* START Dataset *

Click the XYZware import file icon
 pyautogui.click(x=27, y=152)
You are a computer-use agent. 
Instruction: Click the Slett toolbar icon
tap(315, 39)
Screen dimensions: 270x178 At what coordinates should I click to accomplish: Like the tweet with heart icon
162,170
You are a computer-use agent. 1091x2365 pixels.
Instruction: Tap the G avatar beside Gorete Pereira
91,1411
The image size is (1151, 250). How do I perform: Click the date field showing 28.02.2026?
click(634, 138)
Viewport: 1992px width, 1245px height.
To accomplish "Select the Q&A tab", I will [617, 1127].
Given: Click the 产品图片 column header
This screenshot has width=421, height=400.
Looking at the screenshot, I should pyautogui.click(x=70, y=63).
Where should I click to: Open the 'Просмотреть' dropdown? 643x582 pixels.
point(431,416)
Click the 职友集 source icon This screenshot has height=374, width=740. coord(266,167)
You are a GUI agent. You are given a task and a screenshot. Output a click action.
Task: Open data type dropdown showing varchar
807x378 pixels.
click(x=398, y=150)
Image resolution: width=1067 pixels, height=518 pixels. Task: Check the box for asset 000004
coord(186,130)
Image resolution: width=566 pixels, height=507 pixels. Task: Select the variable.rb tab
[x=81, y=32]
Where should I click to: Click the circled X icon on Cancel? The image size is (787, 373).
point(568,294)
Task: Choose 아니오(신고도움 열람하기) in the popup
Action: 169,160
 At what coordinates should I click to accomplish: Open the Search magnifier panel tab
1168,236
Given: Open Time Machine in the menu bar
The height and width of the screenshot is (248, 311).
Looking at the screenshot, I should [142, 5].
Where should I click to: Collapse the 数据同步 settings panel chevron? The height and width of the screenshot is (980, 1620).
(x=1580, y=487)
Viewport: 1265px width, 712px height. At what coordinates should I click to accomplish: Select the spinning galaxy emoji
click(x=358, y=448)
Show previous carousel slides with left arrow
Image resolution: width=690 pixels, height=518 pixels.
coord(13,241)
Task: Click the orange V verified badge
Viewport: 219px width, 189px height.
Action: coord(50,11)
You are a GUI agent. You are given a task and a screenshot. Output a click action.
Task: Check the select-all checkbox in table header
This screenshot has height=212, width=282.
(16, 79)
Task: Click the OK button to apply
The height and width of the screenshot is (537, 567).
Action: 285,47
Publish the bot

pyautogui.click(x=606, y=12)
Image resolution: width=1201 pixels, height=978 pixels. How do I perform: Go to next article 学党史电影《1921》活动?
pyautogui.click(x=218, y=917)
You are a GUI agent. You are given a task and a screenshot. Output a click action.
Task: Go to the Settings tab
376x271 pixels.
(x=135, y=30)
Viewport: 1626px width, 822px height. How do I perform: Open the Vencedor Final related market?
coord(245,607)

* END Dataset *

■ Work to do ■
Repeat the entries between the lines holding "Task: Click the OK button to apply" and "pyautogui.click(x=218, y=917)", inclusive, with no changes.

■ Result of this task ■
Task: Click the OK button to apply
The height and width of the screenshot is (537, 567).
Action: 285,47
Publish the bot

pyautogui.click(x=606, y=12)
Image resolution: width=1201 pixels, height=978 pixels. How do I perform: Go to next article 学党史电影《1921》活动?
pyautogui.click(x=218, y=917)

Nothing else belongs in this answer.